Stop the count! Students Attempt Presidential Method For Grading

By Marvin Irwin 

“Stop the count!” 

If you have said this phrase at some point during the past week or so, it is unlikely that you are able to read or pick up on satire. Since you are reading Stagnation, it is unlikely that this phrase is something you would have said. 

After Prisoner-Elect Donald Trump appeared to be losing his lead in the presidential election, he took to Twitter to declare that the votes that were being counted, largely mail in ballots, were illegal because they mostly weren’t for him. He urged election officials to stop the count, in an effort to maintain his leads in key states. 

“Stop the count!” has become a rallying cry across the nation, shouted by individuals who lack critical thinking skills or are confused as to why you can’t bring a gun into a school. Protesters have gathered outside of ballot counting facilities to heckle and threaten hard working public servants with the chant. 

Trump’s example has quickly made a large impression even here on Fairfield’s campus. On Monday, a large gathering of college students who should be capable of thinking for themselves gathered outside of University offices demanding that their professors stop the adding up of their grades, in an effort for professors to only count their grades from syllabus week towards their final grade. 
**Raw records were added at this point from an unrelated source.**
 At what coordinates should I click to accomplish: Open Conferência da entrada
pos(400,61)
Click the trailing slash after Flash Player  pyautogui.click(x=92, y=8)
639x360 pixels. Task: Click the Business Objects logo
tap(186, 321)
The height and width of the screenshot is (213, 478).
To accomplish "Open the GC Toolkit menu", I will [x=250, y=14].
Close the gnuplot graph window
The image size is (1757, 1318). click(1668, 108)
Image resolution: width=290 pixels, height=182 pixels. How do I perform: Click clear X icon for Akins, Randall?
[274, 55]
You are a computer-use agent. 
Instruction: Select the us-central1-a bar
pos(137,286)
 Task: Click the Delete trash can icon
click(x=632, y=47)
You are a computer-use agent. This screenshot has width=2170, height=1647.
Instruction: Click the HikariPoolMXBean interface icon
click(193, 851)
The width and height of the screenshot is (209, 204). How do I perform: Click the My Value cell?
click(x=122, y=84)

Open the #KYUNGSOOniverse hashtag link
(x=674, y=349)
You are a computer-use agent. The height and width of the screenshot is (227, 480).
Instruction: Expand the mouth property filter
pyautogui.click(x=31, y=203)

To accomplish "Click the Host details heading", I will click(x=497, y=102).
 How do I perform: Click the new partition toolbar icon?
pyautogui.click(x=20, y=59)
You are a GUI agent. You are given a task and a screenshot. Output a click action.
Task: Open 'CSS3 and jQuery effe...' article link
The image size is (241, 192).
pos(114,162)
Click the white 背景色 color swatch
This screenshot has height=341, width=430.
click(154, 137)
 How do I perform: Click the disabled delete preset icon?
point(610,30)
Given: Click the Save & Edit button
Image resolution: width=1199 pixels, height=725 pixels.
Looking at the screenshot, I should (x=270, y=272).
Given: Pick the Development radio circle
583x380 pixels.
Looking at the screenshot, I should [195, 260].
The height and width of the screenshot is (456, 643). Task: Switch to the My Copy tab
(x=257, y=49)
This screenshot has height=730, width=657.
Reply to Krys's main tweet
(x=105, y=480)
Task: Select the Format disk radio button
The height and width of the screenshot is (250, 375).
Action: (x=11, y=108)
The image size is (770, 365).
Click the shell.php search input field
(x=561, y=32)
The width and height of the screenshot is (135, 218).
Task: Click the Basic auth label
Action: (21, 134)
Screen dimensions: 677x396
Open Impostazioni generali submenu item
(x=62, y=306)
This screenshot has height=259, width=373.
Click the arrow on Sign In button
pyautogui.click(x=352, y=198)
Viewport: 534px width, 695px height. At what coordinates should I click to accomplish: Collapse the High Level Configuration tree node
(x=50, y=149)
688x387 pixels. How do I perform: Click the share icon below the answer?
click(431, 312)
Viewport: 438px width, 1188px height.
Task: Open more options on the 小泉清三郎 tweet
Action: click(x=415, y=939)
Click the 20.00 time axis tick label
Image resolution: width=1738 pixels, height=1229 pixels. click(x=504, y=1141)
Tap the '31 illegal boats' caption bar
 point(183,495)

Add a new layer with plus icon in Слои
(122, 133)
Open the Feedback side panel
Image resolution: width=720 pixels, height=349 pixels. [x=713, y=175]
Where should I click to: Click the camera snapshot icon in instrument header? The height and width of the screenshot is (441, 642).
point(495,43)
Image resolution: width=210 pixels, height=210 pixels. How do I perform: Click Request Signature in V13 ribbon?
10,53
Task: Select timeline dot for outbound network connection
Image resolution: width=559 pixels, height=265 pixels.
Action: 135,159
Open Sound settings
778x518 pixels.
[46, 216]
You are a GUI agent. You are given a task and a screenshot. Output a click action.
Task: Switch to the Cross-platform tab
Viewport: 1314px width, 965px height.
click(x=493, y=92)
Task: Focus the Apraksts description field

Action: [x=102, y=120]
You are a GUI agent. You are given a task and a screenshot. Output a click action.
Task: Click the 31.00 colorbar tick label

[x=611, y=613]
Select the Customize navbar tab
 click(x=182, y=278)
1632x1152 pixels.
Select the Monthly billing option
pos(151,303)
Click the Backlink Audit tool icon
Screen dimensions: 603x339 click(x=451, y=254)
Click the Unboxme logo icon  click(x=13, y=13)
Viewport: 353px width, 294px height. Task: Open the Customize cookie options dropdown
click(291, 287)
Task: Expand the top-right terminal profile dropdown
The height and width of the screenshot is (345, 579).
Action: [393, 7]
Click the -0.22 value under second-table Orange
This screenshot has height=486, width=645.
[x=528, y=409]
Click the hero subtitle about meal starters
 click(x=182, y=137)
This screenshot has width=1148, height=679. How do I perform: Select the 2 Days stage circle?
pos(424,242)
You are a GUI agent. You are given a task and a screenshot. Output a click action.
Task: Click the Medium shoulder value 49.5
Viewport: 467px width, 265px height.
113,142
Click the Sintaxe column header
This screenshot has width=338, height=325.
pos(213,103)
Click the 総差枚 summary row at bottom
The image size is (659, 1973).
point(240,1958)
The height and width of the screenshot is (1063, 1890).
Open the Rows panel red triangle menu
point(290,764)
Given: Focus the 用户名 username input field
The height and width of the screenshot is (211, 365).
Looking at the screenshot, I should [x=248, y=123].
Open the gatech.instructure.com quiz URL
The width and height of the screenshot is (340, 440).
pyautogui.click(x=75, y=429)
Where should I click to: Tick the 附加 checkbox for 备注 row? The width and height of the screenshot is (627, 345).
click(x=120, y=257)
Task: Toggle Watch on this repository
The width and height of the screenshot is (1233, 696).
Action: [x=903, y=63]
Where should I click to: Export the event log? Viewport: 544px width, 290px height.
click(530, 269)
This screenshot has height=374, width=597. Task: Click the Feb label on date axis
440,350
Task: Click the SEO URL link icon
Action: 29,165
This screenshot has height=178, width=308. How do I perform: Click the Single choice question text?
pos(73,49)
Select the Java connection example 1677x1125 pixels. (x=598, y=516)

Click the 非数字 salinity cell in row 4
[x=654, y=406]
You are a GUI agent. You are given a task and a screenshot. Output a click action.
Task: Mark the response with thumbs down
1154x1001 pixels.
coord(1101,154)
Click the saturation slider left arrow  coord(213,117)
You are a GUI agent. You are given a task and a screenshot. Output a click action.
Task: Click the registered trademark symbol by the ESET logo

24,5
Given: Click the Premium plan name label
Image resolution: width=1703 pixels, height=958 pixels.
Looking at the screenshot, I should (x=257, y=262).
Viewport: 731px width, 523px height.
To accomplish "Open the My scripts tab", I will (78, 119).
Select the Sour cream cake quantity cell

“I mean it’s kinda ridiculous, I was doing so well in this class, and now I’m not?” said Ryan Z. ’20. “It is completely unfair, and maybe even illegal, that my history professor wants to add the bad grades that I got to my final average. She should have stopped collecting grades after the first week’s attendance.”

The young man’s bulletproof logic can only be traced back to the actions of the current leader of the Free World. “It’s okay if the President does it” seems to be the prevailing mentality right now, and the consequences have been widespread. People claiming that it’s impossible they’re gaining weight because they stop counting calories at 10 AM. Fairfield University claiming to be the best college in Connecticut if you stop after “F” in the alphabetical list. Parents claiming that the youngest of their newborn triplets isn’t theirs because they stopped counting after 2. Me claiming I should win the Pulitzer Prize for this article if you stop after the first word of the title. 

Stay tuned to Stagnation to find out how the protests to throw out “illegal” grades conclude. And remember, you can get away with murder if you tell the court that they have to stop going over the events of your day once they reach the point where you picked up the knife.